Nothing but the lines from the one containing "Viewport: 786px width, 1074px height." through the final line of the data should be repeated, and each must be exact.

§

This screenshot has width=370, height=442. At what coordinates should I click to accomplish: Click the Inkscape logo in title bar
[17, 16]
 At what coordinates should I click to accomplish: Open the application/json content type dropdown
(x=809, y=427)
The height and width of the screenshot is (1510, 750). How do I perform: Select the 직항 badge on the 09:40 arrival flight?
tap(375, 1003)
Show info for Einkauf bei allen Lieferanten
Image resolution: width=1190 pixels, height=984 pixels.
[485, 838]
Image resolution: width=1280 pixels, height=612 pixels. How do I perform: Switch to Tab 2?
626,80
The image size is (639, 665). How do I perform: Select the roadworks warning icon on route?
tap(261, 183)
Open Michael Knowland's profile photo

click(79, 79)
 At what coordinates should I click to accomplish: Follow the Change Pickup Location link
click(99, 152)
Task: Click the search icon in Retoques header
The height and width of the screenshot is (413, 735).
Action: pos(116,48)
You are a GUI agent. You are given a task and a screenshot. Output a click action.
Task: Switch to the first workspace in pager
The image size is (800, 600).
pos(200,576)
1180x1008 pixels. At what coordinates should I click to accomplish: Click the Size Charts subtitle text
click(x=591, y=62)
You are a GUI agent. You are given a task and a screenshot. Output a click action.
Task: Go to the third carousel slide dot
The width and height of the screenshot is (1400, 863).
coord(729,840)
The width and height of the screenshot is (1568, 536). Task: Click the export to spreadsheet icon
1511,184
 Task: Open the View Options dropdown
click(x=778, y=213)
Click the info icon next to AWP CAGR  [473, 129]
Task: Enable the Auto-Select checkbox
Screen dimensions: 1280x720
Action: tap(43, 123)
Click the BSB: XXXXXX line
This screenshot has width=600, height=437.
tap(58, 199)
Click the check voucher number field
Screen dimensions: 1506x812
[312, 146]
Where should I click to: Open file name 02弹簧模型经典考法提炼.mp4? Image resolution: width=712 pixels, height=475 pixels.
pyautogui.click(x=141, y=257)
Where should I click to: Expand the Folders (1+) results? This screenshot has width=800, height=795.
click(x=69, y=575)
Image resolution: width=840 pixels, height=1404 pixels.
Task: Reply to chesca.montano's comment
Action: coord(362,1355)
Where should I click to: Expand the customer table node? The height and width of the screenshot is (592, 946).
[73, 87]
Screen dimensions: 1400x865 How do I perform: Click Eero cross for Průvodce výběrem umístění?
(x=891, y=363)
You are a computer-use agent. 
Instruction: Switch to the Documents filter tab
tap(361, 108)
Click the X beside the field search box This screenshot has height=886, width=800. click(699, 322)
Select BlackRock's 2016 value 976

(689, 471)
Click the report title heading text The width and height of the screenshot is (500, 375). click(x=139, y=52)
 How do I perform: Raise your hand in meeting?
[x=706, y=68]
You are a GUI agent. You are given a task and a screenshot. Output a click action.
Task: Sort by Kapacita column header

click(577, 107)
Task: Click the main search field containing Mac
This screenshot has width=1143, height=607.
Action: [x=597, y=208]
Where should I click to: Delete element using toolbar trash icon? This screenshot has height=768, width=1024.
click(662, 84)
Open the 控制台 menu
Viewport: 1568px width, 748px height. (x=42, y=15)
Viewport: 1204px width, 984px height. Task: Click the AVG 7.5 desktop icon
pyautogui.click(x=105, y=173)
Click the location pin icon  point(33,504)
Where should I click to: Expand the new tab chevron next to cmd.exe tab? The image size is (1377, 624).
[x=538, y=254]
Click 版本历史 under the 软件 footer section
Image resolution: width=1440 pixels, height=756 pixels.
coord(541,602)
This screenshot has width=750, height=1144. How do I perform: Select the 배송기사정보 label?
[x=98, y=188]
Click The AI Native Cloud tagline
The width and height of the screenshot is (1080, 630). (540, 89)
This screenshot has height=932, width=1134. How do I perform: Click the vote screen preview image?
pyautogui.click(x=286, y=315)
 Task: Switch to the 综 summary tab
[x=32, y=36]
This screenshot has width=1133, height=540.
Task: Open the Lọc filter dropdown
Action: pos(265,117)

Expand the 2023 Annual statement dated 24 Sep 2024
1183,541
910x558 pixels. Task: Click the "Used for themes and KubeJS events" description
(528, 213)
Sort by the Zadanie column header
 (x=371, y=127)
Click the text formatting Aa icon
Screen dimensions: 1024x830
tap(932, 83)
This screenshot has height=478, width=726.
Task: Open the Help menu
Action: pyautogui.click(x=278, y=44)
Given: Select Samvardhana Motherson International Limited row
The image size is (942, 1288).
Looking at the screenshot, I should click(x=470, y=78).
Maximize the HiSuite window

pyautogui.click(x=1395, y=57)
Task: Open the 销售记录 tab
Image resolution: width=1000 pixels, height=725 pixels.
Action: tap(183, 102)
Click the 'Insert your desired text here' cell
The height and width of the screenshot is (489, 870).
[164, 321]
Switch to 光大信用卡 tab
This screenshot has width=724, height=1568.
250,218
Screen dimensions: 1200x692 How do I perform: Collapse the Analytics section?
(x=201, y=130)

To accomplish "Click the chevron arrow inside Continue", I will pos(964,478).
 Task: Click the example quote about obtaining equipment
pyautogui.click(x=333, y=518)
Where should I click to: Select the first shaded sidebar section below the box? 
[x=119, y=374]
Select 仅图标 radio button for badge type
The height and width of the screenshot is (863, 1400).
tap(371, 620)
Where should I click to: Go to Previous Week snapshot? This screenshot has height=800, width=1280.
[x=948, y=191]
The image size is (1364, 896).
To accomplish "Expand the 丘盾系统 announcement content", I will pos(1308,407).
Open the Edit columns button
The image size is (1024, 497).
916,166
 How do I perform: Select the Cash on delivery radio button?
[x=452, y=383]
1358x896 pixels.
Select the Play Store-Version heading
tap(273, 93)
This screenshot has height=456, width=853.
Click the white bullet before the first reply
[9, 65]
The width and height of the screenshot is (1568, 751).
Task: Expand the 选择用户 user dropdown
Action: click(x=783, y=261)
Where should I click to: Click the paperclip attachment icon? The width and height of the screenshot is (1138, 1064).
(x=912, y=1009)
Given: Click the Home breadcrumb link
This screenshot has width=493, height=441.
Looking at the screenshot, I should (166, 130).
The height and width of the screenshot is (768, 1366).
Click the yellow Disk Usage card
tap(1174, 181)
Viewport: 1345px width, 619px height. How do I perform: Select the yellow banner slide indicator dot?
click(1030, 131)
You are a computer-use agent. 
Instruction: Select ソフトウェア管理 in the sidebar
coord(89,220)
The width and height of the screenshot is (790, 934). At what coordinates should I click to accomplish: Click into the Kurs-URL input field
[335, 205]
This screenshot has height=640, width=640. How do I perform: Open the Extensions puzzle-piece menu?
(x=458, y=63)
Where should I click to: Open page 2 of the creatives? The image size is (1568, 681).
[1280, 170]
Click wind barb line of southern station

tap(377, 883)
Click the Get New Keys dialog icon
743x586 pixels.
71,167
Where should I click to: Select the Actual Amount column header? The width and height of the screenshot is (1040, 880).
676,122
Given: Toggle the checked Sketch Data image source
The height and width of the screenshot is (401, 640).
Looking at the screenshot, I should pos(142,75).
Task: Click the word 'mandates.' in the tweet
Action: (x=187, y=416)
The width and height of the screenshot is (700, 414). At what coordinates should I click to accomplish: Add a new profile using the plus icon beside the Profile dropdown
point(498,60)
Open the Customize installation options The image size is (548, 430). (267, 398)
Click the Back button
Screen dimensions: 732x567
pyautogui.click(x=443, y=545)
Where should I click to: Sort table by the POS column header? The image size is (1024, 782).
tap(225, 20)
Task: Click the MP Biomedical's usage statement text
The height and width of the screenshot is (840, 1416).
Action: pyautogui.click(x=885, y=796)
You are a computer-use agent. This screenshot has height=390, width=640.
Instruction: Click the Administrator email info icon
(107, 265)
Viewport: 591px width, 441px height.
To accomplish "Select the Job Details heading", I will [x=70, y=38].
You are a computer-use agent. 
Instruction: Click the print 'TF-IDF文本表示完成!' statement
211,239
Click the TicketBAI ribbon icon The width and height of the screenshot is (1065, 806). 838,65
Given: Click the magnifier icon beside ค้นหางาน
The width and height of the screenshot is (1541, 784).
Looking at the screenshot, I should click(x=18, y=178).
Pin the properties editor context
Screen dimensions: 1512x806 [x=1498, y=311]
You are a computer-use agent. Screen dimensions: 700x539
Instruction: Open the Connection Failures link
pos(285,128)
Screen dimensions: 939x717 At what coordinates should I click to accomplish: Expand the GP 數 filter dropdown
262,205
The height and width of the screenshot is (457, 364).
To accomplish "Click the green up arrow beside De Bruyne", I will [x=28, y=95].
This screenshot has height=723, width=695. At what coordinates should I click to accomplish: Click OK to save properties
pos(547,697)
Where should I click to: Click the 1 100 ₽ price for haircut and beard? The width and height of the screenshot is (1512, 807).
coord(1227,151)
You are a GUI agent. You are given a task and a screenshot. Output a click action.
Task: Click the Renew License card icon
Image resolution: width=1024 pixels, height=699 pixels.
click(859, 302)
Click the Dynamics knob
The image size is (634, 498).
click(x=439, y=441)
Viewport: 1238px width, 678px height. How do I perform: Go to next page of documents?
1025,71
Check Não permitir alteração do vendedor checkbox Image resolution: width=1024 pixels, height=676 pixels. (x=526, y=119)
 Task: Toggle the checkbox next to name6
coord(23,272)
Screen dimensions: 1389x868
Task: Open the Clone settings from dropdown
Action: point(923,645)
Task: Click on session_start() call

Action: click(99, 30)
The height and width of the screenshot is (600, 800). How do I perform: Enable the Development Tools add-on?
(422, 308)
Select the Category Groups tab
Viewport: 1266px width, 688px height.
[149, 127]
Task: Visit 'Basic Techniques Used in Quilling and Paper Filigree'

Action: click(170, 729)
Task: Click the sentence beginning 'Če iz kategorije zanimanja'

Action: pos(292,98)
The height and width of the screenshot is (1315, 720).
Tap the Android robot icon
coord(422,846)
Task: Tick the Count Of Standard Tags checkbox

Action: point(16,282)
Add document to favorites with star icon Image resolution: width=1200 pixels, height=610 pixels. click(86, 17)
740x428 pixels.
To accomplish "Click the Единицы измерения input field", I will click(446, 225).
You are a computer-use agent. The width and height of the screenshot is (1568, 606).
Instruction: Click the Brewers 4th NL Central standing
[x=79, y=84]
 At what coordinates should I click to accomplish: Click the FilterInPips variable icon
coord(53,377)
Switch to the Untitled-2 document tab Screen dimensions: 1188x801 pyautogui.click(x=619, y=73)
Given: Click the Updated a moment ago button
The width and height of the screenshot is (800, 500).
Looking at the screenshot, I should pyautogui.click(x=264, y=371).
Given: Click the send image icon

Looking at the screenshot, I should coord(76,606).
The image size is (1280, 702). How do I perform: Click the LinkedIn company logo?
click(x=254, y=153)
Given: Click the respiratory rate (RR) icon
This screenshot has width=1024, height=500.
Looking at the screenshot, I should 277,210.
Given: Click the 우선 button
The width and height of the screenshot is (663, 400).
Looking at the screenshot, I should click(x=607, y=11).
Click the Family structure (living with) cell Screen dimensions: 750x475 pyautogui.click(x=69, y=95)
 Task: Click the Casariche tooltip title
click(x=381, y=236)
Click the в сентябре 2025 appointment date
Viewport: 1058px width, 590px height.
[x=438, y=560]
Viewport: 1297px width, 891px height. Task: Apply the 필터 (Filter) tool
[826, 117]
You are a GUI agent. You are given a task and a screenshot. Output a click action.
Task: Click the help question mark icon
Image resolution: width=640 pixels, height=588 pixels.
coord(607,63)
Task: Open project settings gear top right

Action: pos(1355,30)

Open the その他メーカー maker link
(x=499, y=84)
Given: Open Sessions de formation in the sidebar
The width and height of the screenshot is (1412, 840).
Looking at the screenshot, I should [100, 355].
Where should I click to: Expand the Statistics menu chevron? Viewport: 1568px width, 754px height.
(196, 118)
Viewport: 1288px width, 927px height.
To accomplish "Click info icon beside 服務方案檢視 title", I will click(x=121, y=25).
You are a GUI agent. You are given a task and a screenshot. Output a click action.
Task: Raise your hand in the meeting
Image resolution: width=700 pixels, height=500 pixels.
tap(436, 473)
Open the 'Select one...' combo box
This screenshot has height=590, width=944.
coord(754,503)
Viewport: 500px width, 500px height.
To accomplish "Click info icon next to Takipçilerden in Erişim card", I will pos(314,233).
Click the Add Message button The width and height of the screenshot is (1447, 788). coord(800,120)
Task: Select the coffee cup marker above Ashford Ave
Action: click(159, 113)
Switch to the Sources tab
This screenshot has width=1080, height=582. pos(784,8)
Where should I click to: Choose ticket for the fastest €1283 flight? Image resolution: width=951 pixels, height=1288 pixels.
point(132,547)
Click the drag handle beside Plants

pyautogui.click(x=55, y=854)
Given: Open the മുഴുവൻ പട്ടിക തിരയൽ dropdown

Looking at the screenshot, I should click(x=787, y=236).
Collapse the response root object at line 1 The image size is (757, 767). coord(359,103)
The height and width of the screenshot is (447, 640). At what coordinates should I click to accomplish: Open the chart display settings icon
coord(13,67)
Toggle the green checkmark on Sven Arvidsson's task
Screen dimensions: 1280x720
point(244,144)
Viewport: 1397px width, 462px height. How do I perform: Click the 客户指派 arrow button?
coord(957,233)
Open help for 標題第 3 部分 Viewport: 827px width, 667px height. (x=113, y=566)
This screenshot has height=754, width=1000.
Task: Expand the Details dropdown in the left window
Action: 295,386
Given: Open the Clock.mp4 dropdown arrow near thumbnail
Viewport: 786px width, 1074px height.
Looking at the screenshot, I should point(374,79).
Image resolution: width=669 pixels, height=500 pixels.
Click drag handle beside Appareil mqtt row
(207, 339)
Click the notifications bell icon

§

### Expected output
Viewport: 786px width, 1074px height.
Looking at the screenshot, I should point(374,79).
Image resolution: width=669 pixels, height=500 pixels.
Click drag handle beside Appareil mqtt row
(207, 339)
Click the notifications bell icon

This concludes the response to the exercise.